Best of Collectors : Abraxas - Santana
Il y a des albums qui ne s’écoutent pas, ils se traversent. "Abraxas" (1970) est de ceux-là.
Dès les premières notes de "Singing Winds, Crying Beasts", on sait que quelque chose bascule : la musique cesse d’être un produit, elle devient transe, collision de cultures, électricité mystique. Carlos Santana et son groupe posent là un manifeste : le rock n’est pas un territoire réservé aux guitares blanches du blues électrique, il peut dialoguer avec l’Afrique, l’Amérique latine, le jazz, la soul, et inventer une langue neuve.
Contexte : Woodstock vient d’achever la décennie 60 dans un nuage de poussière et d’utopie. Le monde vacille entre révolutions avortées et illusions psychédéliques. Santana surgit comme un chaman urbain : il joue avec la ferveur d’un prêcheur, mais ses sermons passent par la caisse claire et la conga. "Black Magic Woman/Gypsy Queen" n’est pas seulement une reprise : c’est une révélation, où le désir devient rituel païen.
Musicalement, l’album est un équilibre instable, donc parfait : orgue liquide, percussions incendiaires, guitares acides mais toujours chantantes. "Oye Como Va" transforme une composition de Tito Puente en hymne planétaire. "Incident at Neshabur" balance entre free jazz et rock progressif, comme si Coltrane avait croisé Hendrix dans une ruelle de San Francisco. Et puis ce groove : une chaleur qui colle à la peau, comme une danse sous un soleil trop fort.

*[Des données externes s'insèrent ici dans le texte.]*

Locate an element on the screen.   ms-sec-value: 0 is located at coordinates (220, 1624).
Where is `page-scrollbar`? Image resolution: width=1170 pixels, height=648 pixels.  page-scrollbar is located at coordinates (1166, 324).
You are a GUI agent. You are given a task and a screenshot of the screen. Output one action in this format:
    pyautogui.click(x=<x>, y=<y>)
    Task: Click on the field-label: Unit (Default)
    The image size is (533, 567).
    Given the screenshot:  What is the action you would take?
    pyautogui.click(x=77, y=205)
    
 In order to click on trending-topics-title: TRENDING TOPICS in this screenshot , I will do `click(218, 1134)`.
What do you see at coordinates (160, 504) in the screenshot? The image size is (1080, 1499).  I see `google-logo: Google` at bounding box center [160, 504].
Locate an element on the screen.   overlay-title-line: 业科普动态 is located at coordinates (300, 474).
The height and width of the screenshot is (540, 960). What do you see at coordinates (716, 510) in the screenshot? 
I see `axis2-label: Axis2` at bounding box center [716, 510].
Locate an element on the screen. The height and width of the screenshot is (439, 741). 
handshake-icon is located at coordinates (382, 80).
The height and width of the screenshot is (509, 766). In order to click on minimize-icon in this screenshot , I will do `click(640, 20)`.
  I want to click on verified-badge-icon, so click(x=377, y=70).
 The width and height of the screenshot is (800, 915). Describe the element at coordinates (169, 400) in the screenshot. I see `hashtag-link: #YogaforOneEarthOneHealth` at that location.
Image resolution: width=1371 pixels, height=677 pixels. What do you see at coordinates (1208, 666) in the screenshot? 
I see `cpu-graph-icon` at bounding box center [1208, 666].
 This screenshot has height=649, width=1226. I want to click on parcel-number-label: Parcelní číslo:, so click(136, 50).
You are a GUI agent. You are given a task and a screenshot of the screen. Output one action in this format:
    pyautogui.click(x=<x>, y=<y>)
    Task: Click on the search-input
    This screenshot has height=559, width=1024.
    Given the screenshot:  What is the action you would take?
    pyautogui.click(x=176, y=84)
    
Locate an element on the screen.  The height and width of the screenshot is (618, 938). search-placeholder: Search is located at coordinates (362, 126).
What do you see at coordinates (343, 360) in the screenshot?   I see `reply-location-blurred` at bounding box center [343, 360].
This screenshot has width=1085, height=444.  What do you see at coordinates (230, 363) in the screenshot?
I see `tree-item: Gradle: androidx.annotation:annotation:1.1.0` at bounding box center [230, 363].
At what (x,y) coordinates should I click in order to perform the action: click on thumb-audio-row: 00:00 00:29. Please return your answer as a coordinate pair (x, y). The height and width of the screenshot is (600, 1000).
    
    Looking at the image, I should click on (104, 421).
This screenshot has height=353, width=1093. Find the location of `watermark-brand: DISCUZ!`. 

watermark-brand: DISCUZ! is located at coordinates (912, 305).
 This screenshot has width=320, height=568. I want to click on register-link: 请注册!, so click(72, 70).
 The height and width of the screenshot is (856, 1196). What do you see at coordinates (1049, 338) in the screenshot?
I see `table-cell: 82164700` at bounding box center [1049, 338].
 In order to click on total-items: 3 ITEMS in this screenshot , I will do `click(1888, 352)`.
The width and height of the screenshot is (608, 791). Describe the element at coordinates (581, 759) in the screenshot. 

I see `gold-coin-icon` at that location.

Personnellement, chaque fois que j’écoute Abraxas, j’ai l’impression de rouvrir un livre sacré dont les pages brûlent entre les doigts. Rien d’ancien ici : c’est un disque qui reste incandescent, qui parle de désir, de foi, de vertige. Une musique qui ne cherche pas la perfection mais la possession.
Réécoutez-le fort, fenêtres ouvertes : les dieux dansent encore.